Il se dégage de l’ensemble une gaieté communicative très présente de bout en bout, qui est à mettre principalement en parallèle avec la bande-son fantastique signée Danny Elfman. Ce dernier est d’ailleurs un ami de Tim Burton, et a souvent signé les bandes-originales de ses films. L’ensemble de l’œuvre se voit aussi gratifié d’un humour tantôt noir et fin, tantôt absurde, en osmose totale avec l’ambiance voulue. Cependant ce n’est jamais sinistre ou glauque bien au contraire ! En effet on sourit, on rit, et l’on est agréablement entraîné grâce à une mise en scène fluide. Malgré la solennité du thème abordé, le tout est léger et ça fait du bien ! Cet humour très présent permet une réflexion de fond, tout en douceur.
La version française est tout à fait correcte mais n’égale jamais l’originale. Il est important de stipuler que le film perd grandement de son identité et de son cachet s’il n’est pas visionné dans sa version originale. Et ceci concerne principalement les passages musicaux, qui valent vraiment le détour ! Non seulement des sonorités envoûtantes et oniriques viennent parfaitement se marier à cet univers sombre, mais de manière contradictoire ça swinge aussi sacrément lors de certaines séquences absolument grandioses ! Toujours côté musique, Helena Bonham Carter dans le rôle d’Emily interprète un solo tout à fait sublime. Cette riche palette d’influences musicales variées constitue l’une des grandes forces du film.
Long-métrage original et audacieux, Les Noces Funèbres a été réalisé en stop motion, et autant dire que cela a représenté un travail immense. Les dessins et maquettes du réalisateur prodige ont donné naissance à de véritables marionnettes, actionnées et photographiées dans des décors beaucoup plus vastes qu’à l’accoutumée pour le domaine du film d’animation. Et le travail a payé puisque le résultat est majestueux.
Doté de qualités artistiques indéniables, le film est également critique envers les mœurs de la société du XIXe siècle (des pays de l’Est ou du Nord, le lieu géographique exact où se déroule l’histoire n’est pas mentionné).
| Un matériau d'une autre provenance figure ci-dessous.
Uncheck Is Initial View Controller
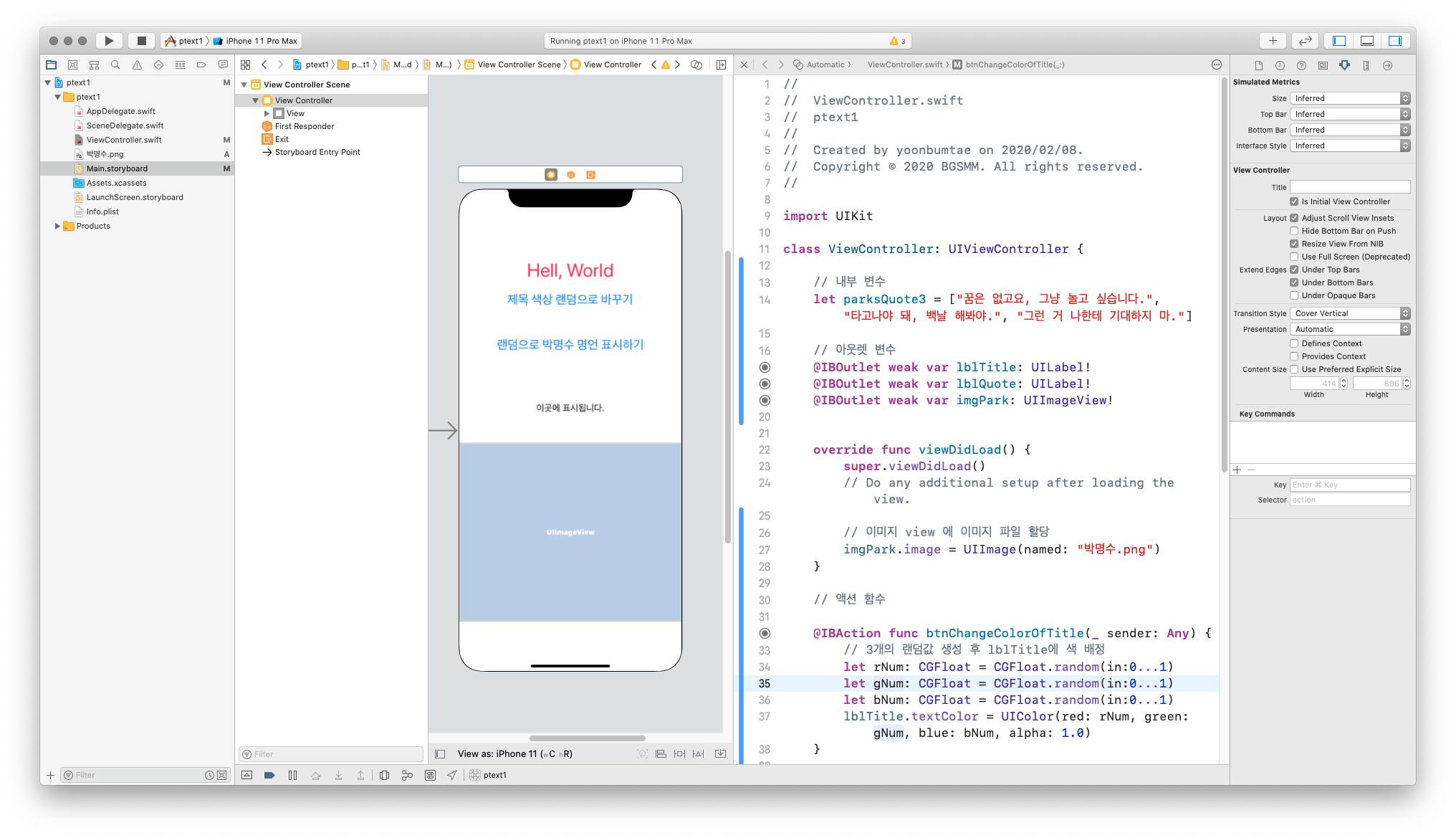Viewport: 1456px width, 838px height. coord(1294,201)
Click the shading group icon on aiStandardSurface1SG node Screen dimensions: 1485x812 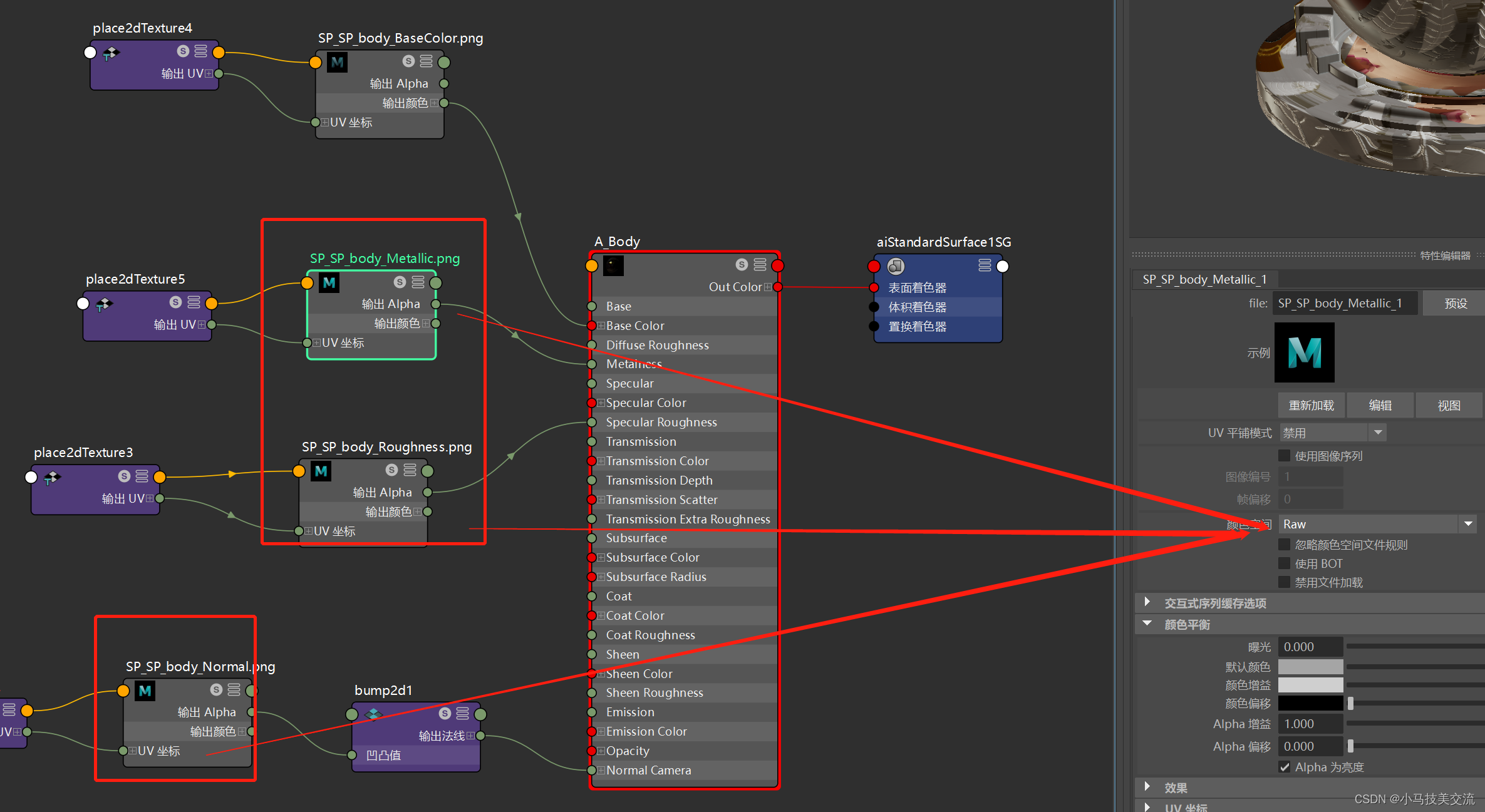[x=896, y=266]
Cette diatribe est incarnée par le biais de personnages durs et austères que sont les parents de Victor et Victoria, et plus particulièrement ceux de Victoria effrayants au possible. Les personnages baignent dans une société patriarcale où la femme est placée au rang d’objet (à noter que le sort de Victor ne vaut guère mieux). Plus largement, on soulignera également une égratignure faite à la société de classe et sa hiérarchie arbitraire. Les deux personnages principaux quant à eux, représentent cette jeunesse brisée de l’époque, dépourvue de droits ou de choix.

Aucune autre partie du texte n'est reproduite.